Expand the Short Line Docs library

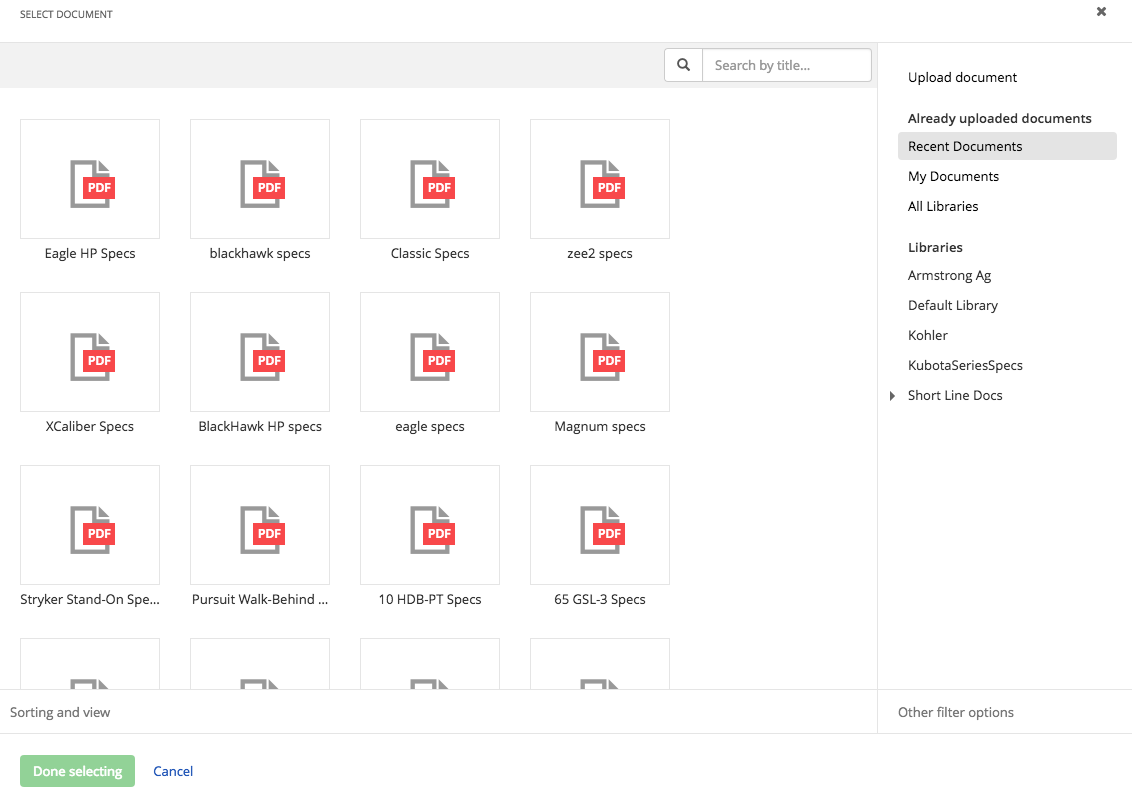click(x=893, y=395)
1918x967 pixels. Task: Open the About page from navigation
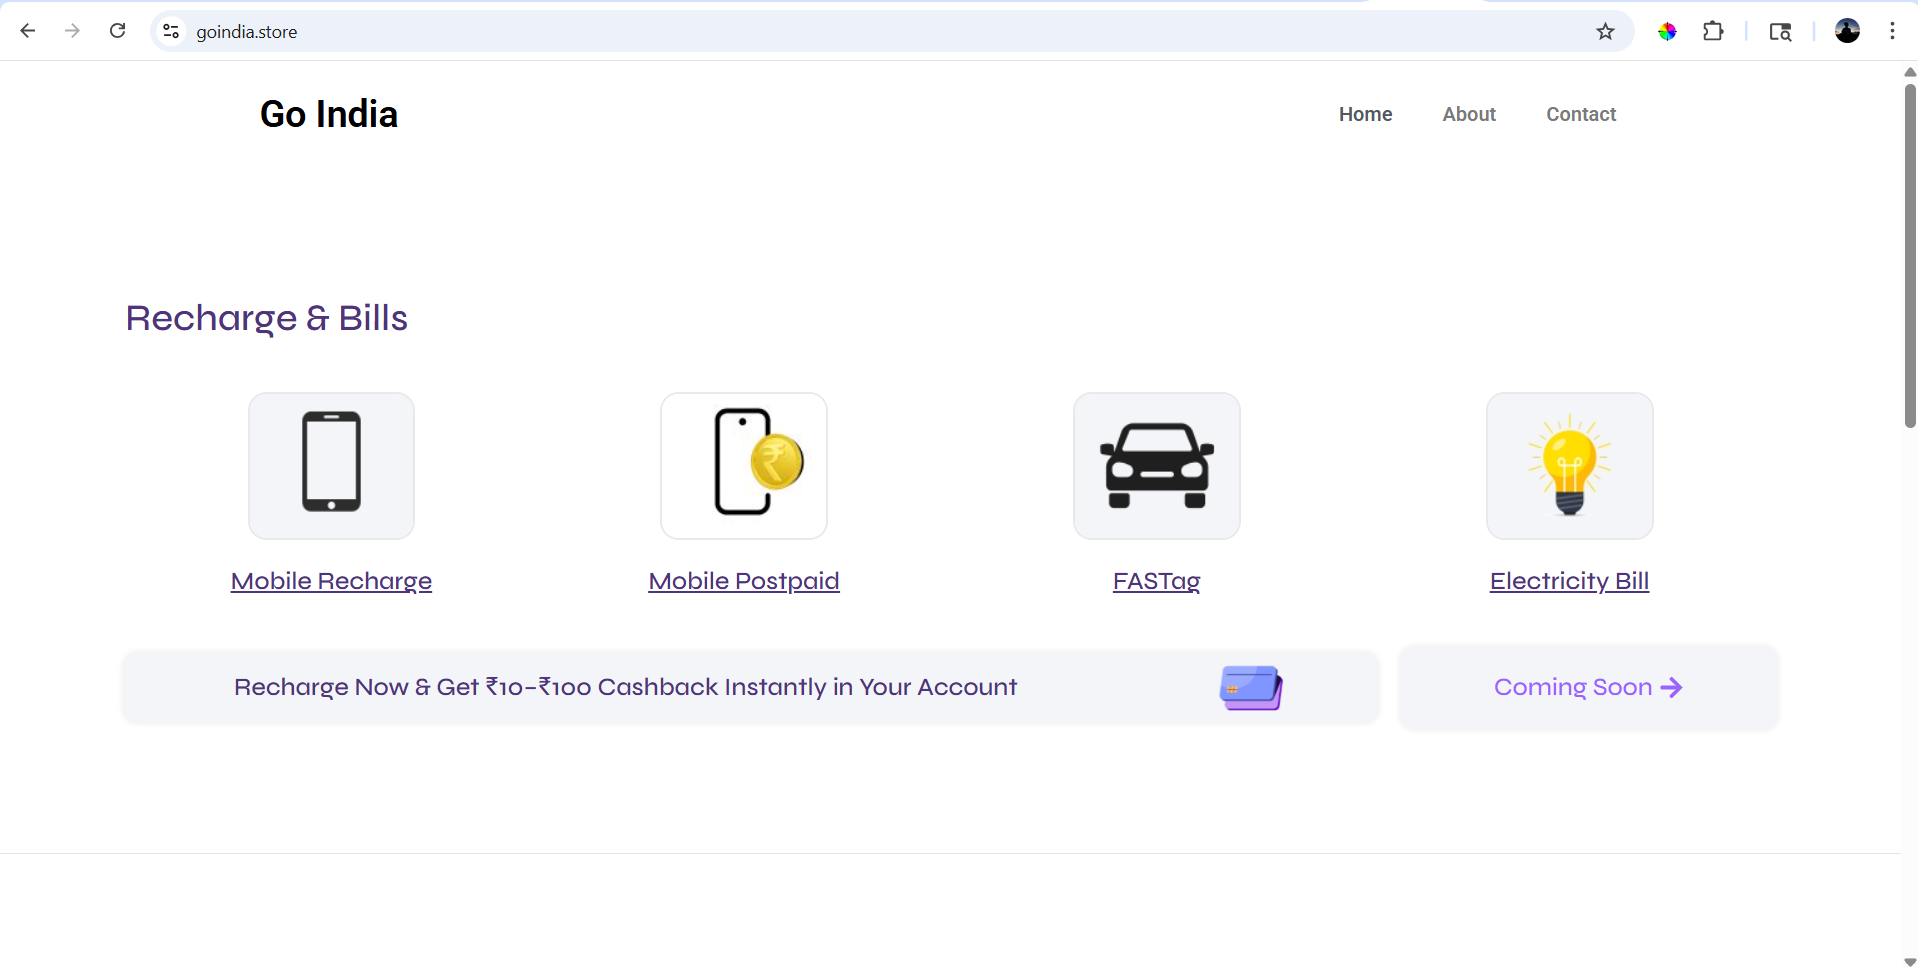(x=1468, y=114)
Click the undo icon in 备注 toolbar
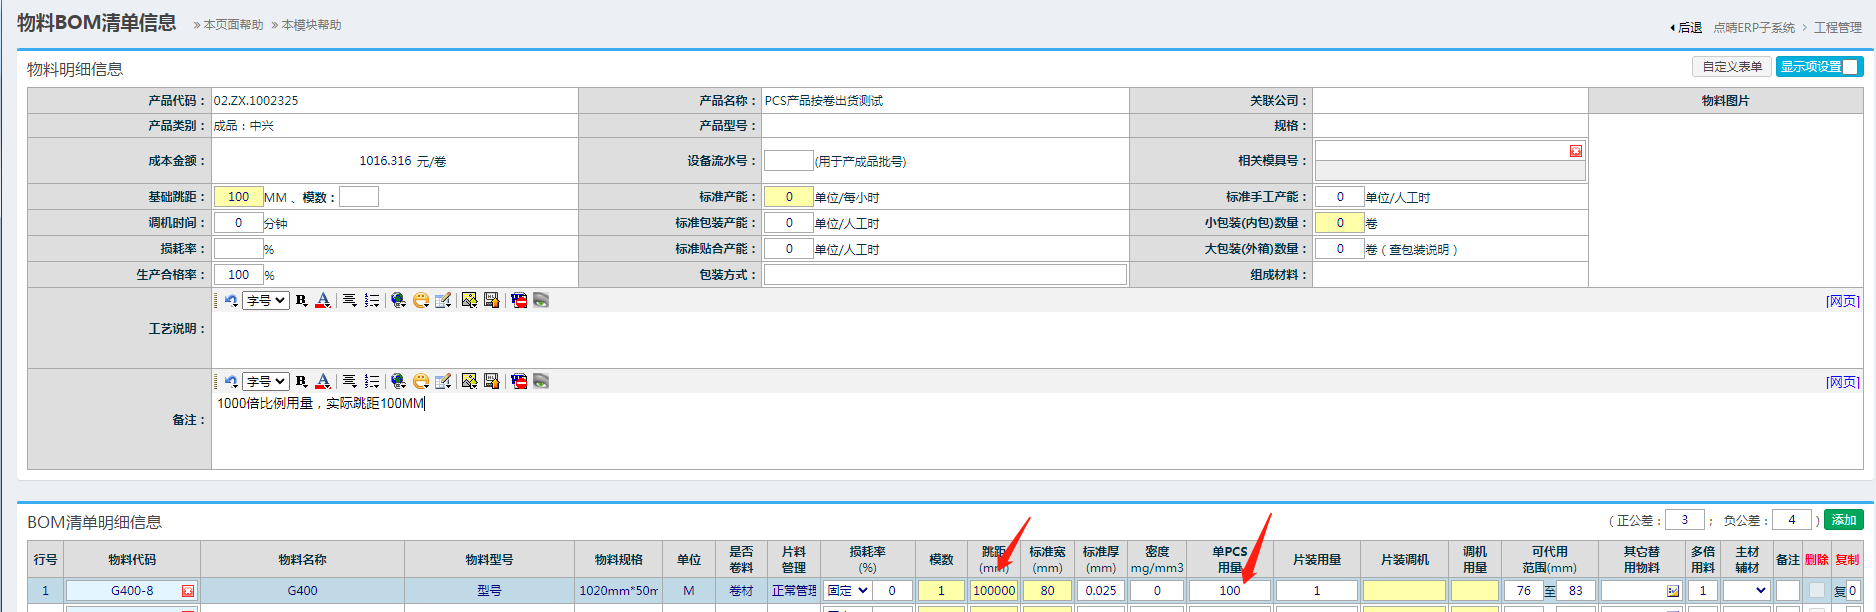Viewport: 1876px width, 612px height. pyautogui.click(x=231, y=381)
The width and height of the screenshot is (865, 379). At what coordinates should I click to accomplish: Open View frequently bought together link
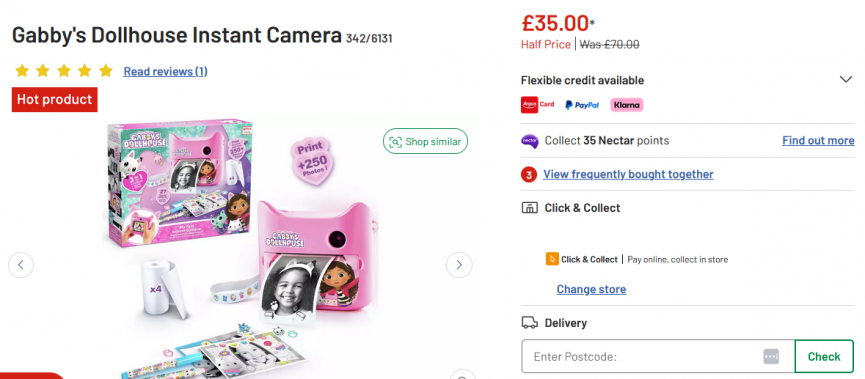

Work to be completed
Leaving the pictures out, write out all the material above exactly.

Output below
Expand the Short Line Docs library

click(x=893, y=395)
1918x967 pixels. Task: Open the About page from navigation
(x=1468, y=114)
Click the undo icon in 备注 toolbar
Viewport: 1876px width, 612px height. pyautogui.click(x=231, y=381)
The width and height of the screenshot is (865, 379). At what coordinates should I click to accomplish: Open View frequently bought together link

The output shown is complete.